A DUI is issued when someone is caught Driving Under the Influence of alcohol or drugs. In California, the requirement for a DUI charge is met when someone has a blood alcohol content level (BAC) of at least 0.08%. For drivers younger than 21, a BAC of 0.01% is enough to warrant a conviction.
What are the penalties for DUI?
The penalties for DUI vary depending on the offense. In general, though, a first offense will result in 4 days to 6 months of jail time, a license suspension of up to 10 months, and fines of up to $2,600. A second offense can result in 1 year of jail time, 1 to 2 years of license suspension, and $2800 in fines; and a third offense may lead to as much as 1 year in jail, 3 years of license suspension, and $18,000 in fines. In addition, the first and second offenses require the installation of an ignition interlock device (IID) in your car.
What is an IID?
An IID (ignition interlock device) is installed in your car upon multiple DUI offenses. Like a breathalyzer, it reads your BAC and will not allow you to start your car if you exceed the legal limit.

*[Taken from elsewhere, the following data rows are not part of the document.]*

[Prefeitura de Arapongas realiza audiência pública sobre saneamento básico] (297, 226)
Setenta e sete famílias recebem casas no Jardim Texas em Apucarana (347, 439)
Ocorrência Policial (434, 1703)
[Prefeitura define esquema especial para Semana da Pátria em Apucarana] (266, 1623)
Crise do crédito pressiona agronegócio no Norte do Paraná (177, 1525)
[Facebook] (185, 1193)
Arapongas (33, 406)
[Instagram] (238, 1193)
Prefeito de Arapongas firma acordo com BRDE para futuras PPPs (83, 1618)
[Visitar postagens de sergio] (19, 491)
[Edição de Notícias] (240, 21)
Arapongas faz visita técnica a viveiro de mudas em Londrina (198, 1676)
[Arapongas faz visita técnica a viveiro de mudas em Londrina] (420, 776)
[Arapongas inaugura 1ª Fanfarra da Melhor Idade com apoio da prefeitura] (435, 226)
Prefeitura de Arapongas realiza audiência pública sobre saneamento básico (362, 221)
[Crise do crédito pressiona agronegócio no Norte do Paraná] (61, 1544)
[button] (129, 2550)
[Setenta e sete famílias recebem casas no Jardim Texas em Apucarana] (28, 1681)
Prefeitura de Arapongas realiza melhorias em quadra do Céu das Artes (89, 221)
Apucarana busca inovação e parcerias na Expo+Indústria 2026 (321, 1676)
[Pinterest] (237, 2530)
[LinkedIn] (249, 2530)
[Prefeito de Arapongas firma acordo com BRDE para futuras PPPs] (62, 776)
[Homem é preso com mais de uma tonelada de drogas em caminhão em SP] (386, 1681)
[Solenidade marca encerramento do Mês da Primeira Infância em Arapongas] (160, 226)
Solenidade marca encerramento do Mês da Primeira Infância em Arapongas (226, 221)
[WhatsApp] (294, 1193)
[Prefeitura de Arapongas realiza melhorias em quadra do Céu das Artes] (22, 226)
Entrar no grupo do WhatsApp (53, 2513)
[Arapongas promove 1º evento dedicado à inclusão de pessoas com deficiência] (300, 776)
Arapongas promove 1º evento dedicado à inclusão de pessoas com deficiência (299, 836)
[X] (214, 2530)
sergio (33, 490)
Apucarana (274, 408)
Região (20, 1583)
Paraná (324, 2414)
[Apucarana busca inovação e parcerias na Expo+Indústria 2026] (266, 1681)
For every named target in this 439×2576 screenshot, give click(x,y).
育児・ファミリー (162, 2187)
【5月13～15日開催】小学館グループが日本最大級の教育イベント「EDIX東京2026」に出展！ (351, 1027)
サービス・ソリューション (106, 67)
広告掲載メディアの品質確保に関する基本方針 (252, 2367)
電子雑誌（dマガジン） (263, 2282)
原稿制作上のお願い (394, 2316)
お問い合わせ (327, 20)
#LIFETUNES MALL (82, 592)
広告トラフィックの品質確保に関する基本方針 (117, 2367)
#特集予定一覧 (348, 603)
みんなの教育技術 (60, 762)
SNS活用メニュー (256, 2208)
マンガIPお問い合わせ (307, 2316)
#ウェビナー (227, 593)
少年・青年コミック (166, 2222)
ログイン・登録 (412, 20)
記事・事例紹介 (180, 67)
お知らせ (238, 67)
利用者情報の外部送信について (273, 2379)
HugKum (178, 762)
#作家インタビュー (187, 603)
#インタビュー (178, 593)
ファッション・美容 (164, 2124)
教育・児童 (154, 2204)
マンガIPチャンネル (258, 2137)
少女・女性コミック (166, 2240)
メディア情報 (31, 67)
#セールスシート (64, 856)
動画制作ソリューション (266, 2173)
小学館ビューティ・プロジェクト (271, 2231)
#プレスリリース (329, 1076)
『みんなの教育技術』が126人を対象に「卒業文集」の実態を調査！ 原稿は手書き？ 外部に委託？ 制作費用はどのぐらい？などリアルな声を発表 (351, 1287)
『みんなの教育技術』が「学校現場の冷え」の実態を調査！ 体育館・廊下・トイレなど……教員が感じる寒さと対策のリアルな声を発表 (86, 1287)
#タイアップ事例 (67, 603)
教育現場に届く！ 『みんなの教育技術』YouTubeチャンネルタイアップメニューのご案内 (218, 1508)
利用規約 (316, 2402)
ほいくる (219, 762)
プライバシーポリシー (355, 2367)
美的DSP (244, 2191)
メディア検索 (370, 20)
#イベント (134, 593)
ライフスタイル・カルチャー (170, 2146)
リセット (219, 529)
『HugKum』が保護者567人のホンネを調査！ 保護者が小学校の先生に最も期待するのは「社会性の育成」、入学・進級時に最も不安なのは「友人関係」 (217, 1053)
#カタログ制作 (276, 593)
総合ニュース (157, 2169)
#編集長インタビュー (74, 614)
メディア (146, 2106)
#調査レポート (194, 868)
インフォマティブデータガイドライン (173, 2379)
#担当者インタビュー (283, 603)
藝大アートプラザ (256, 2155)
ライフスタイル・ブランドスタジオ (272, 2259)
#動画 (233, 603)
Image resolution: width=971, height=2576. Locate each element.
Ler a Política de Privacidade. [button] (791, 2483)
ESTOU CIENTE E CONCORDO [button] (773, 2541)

Can I refuse a breath test?
Refusal to take any chemical test will result in a minimum license suspension of 1 year. The length of the suspension increases for each consecutive offense. Refusing to take a chemical test may also be used to convict you in a court hearing. Under some circumstances, you may receive jail time for refusing a test.
Why should I schedule a DMV hearing?
The purpose of a DMV hearing is to determine if your license will be suspended. It is important to keep in mind that this is separate from your court hearing. The only way to reverse a failed DMV hearing is to win your court hearing — meaning a full dismissal of your charges. You should attend the DMV hearing so you can attempt to retain your driving privileges in the event that your charges are reduced or dismissed in court. If you fail to schedule this hearing within ten days of receiving you arrest, you will face an automatic license suspension.
Can I drive to work?
In most cases, you cannot drive to work after having been convicted of DUI. This means that you will have to use public transportation or ride with a friend or family. If, under certain conditions, you are granted a business or hardship license, you will be able to transport yourself to work and back.
How can I fight a DUI?
In the case that you have been charged with drinking and driving, it is best to hire an experienced attorney. Our criminal defense lawyer can defend you in a number of ways. For example, if we can demonstrate that your chemical test was inaccurate, that particular evidence can be dismissed from a trial. Other means of defense include proving that your rights were violated during the arrest process, or giving evidence that your BAC was lower at the time you were behind the wheel. In any case, we can help you work toward a better outcome.